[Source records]
----------

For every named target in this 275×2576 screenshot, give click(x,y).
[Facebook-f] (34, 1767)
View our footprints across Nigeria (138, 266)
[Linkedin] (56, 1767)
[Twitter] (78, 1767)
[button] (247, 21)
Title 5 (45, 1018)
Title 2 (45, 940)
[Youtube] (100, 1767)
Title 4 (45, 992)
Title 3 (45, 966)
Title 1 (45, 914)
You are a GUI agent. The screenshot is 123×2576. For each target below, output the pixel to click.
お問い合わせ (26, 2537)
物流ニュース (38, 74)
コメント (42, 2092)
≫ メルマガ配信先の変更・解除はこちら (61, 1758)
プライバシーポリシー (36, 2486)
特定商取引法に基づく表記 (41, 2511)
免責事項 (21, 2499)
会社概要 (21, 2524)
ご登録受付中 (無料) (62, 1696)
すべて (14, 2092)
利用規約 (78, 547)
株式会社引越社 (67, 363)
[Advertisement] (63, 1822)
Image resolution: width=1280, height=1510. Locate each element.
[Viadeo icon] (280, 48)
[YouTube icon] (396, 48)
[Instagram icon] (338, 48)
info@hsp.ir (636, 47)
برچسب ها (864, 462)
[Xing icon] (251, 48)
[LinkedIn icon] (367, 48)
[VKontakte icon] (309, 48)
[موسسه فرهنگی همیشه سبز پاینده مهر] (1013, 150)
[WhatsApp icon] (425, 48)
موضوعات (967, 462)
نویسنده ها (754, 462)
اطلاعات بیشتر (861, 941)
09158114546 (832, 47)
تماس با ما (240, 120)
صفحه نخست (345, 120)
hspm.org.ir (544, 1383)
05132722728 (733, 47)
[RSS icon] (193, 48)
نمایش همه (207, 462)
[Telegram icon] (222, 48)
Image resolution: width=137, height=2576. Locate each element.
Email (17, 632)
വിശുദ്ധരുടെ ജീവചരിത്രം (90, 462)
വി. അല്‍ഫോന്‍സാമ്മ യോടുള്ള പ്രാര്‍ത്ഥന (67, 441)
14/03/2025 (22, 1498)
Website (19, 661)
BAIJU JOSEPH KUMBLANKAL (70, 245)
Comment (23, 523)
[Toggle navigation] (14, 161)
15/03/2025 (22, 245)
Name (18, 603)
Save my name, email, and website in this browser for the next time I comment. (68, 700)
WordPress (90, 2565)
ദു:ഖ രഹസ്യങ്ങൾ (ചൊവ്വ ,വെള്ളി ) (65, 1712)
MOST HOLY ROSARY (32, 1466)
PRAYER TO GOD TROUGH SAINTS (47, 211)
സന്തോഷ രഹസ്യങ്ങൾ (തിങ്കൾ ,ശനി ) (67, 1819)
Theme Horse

----------

## WORK TO COMPLETE:
Provide all the records again, word for word.

## RESULT OF THE TASK:
For every named target in this 275×2576 screenshot, give click(x,y).
[Facebook-f] (34, 1767)
View our footprints across Nigeria (138, 266)
[Linkedin] (56, 1767)
[Twitter] (78, 1767)
[button] (247, 21)
Title 5 (45, 1018)
Title 2 (45, 940)
[Youtube] (100, 1767)
Title 4 (45, 992)
Title 3 (45, 966)
Title 1 (45, 914)
You are a GUI agent. The screenshot is 123×2576. For each target below, output the pixel to click.
お問い合わせ (26, 2537)
物流ニュース (38, 74)
コメント (42, 2092)
≫ メルマガ配信先の変更・解除はこちら (61, 1758)
プライバシーポリシー (36, 2486)
特定商取引法に基づく表記 (41, 2511)
免責事項 (21, 2499)
会社概要 (21, 2524)
ご登録受付中 (無料) (62, 1696)
すべて (14, 2092)
利用規約 (78, 547)
株式会社引越社 (67, 363)
[Advertisement] (63, 1822)
Image resolution: width=1280, height=1510. Locate each element.
[Viadeo icon] (280, 48)
[YouTube icon] (396, 48)
[Instagram icon] (338, 48)
info@hsp.ir (636, 47)
برچسب ها (864, 462)
[Xing icon] (251, 48)
[LinkedIn icon] (367, 48)
[VKontakte icon] (309, 48)
[موسسه فرهنگی همیشه سبز پاینده مهر] (1013, 150)
[WhatsApp icon] (425, 48)
موضوعات (967, 462)
نویسنده ها (754, 462)
اطلاعات بیشتر (861, 941)
09158114546 (832, 47)
تماس با ما (240, 120)
صفحه نخست (345, 120)
hspm.org.ir (544, 1383)
05132722728 (733, 47)
[RSS icon] (193, 48)
نمایش همه (207, 462)
[Telegram icon] (222, 48)
Image resolution: width=137, height=2576. Locate each element.
Email (17, 632)
വിശുദ്ധരുടെ ജീവചരിത്രം (90, 462)
വി. അല്‍ഫോന്‍സാമ്മ യോടുള്ള പ്രാര്‍ത്ഥന (67, 441)
14/03/2025 (22, 1498)
Website (19, 661)
BAIJU JOSEPH KUMBLANKAL (70, 245)
Comment (23, 523)
[Toggle navigation] (14, 161)
15/03/2025 (22, 245)
Name (18, 603)
Save my name, email, and website in this browser for the next time I comment. (68, 700)
WordPress (90, 2565)
ദു:ഖ രഹസ്യങ്ങൾ (ചൊവ്വ ,വെള്ളി ) (65, 1712)
MOST HOLY ROSARY (32, 1466)
PRAYER TO GOD TROUGH SAINTS (47, 211)
സന്തോഷ രഹസ്യങ്ങൾ (തിങ്കൾ ,ശനി ) (67, 1819)
Theme Horse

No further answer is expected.